Retype all of the data exactly as given.

* _EXTRACTED MATERIAL_:
□ □ □ □ □ □ □

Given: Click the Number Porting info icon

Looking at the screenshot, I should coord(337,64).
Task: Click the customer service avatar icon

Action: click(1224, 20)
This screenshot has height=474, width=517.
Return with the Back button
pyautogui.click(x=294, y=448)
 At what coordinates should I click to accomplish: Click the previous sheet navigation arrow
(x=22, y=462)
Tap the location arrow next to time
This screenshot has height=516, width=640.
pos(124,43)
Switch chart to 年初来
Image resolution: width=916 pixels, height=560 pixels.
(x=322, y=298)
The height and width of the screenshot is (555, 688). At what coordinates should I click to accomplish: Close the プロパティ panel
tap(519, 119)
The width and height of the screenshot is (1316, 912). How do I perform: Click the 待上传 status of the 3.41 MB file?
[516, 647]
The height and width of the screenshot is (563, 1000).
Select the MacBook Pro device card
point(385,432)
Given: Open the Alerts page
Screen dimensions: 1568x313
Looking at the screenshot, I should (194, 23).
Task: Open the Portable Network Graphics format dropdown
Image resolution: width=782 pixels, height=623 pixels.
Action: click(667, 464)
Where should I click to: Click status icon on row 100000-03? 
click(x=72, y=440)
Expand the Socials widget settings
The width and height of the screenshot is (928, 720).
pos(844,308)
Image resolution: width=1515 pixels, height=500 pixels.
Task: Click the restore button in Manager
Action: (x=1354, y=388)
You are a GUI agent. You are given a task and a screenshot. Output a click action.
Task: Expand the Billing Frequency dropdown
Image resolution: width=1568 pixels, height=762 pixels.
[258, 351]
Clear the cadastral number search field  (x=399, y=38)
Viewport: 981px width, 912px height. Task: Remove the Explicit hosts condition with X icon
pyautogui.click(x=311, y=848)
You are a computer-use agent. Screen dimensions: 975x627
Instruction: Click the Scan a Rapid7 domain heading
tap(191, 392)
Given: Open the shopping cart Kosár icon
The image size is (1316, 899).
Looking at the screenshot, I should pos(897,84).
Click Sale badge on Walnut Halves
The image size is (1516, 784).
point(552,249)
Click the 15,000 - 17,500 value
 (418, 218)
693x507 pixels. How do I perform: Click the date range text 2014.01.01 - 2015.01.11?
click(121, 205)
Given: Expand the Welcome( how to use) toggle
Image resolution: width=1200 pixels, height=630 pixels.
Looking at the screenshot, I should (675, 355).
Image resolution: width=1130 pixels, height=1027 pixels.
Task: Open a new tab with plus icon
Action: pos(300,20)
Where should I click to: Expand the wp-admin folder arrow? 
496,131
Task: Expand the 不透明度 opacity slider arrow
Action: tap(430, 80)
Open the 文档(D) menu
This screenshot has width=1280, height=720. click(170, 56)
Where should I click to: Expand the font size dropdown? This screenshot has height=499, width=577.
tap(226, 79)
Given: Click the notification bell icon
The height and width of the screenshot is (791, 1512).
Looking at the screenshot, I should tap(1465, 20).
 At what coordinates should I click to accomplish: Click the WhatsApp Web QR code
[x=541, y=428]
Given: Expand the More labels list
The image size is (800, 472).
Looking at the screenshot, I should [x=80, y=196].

□ □ □ □ □ □ □

* _SOLUTION_:
Given: Click the Number Porting info icon

Looking at the screenshot, I should coord(337,64).
Task: Click the customer service avatar icon

Action: click(1224, 20)
This screenshot has height=474, width=517.
Return with the Back button
pyautogui.click(x=294, y=448)
 At what coordinates should I click to accomplish: Click the previous sheet navigation arrow
(x=22, y=462)
Tap the location arrow next to time
This screenshot has height=516, width=640.
pos(124,43)
Switch chart to 年初来
Image resolution: width=916 pixels, height=560 pixels.
(x=322, y=298)
The height and width of the screenshot is (555, 688). At what coordinates should I click to accomplish: Close the プロパティ panel
tap(519, 119)
The width and height of the screenshot is (1316, 912). How do I perform: Click the 待上传 status of the 3.41 MB file?
[516, 647]
The height and width of the screenshot is (563, 1000).
Select the MacBook Pro device card
point(385,432)
Given: Open the Alerts page
Screen dimensions: 1568x313
Looking at the screenshot, I should (194, 23).
Task: Open the Portable Network Graphics format dropdown
Image resolution: width=782 pixels, height=623 pixels.
Action: click(667, 464)
Where should I click to: Click status icon on row 100000-03? 
click(x=72, y=440)
Expand the Socials widget settings
The width and height of the screenshot is (928, 720).
pos(844,308)
Image resolution: width=1515 pixels, height=500 pixels.
Task: Click the restore button in Manager
Action: (x=1354, y=388)
You are a GUI agent. You are given a task and a screenshot. Output a click action.
Task: Expand the Billing Frequency dropdown
Image resolution: width=1568 pixels, height=762 pixels.
[258, 351]
Clear the cadastral number search field  (x=399, y=38)
Viewport: 981px width, 912px height. Task: Remove the Explicit hosts condition with X icon
pyautogui.click(x=311, y=848)
You are a computer-use agent. Screen dimensions: 975x627
Instruction: Click the Scan a Rapid7 domain heading
tap(191, 392)
Given: Open the shopping cart Kosár icon
The image size is (1316, 899).
Looking at the screenshot, I should pos(897,84).
Click Sale badge on Walnut Halves
The image size is (1516, 784).
point(552,249)
Click the 15,000 - 17,500 value
 (418, 218)
693x507 pixels. How do I perform: Click the date range text 2014.01.01 - 2015.01.11?
click(121, 205)
Given: Expand the Welcome( how to use) toggle
Image resolution: width=1200 pixels, height=630 pixels.
Looking at the screenshot, I should (675, 355).
Image resolution: width=1130 pixels, height=1027 pixels.
Task: Open a new tab with plus icon
Action: pos(300,20)
Where should I click to: Expand the wp-admin folder arrow? 
496,131
Task: Expand the 不透明度 opacity slider arrow
Action: tap(430, 80)
Open the 文档(D) menu
This screenshot has width=1280, height=720. click(170, 56)
Where should I click to: Expand the font size dropdown? This screenshot has height=499, width=577.
tap(226, 79)
Given: Click the notification bell icon
The height and width of the screenshot is (791, 1512).
Looking at the screenshot, I should tap(1465, 20).
 At what coordinates should I click to accomplish: Click the WhatsApp Web QR code
[x=541, y=428]
Given: Expand the More labels list
The image size is (800, 472).
Looking at the screenshot, I should [x=80, y=196].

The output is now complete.